------ Stored records

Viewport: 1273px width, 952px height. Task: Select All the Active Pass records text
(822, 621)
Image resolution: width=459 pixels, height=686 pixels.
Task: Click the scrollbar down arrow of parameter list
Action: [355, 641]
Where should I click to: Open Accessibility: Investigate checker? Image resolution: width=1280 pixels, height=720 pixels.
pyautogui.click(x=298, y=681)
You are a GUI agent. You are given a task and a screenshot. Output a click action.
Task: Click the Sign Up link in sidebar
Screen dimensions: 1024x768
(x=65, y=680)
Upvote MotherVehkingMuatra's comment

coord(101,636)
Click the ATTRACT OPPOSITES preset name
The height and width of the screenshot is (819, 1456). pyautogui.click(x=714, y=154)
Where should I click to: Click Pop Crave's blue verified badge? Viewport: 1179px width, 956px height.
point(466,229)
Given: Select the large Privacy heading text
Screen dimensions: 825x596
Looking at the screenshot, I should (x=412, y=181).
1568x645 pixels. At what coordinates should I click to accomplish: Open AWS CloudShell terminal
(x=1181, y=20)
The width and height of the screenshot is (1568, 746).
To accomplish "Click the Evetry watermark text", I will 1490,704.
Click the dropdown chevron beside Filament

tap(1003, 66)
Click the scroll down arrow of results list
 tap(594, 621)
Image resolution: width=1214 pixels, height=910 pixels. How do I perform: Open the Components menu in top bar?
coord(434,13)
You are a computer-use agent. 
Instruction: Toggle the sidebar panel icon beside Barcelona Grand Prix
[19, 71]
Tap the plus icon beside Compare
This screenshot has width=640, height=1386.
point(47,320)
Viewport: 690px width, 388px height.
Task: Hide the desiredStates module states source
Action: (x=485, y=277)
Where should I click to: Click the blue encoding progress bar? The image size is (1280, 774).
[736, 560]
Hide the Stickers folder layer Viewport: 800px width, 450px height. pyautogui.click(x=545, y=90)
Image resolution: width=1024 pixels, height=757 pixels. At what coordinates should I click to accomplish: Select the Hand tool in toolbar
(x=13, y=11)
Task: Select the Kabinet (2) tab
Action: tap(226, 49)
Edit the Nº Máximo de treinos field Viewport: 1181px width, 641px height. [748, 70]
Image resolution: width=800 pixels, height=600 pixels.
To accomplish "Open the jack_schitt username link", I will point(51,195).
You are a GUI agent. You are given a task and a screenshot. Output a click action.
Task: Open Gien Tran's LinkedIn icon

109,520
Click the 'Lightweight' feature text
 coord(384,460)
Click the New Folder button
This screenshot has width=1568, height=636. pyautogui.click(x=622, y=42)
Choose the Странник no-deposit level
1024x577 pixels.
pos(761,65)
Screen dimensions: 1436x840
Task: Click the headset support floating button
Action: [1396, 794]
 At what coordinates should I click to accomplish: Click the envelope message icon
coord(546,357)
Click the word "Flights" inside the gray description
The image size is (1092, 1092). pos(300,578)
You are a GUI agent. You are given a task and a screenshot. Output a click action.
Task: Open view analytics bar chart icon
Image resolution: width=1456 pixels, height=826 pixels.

------------

**Aim of the exercise:** Copy out everything from the line containing "Click the New Folder button" down to the last line of the rows, reproducing each line without change.

**Written reply:**
Click the New Folder button
This screenshot has width=1568, height=636. pyautogui.click(x=622, y=42)
Choose the Странник no-deposit level
1024x577 pixels.
pos(761,65)
Screen dimensions: 1436x840
Task: Click the headset support floating button
Action: [1396, 794]
 At what coordinates should I click to accomplish: Click the envelope message icon
coord(546,357)
Click the word "Flights" inside the gray description
The image size is (1092, 1092). pos(300,578)
You are a GUI agent. You are given a task and a screenshot. Output a click action.
Task: Open view analytics bar chart icon
Image resolution: width=1456 pixels, height=826 pixels.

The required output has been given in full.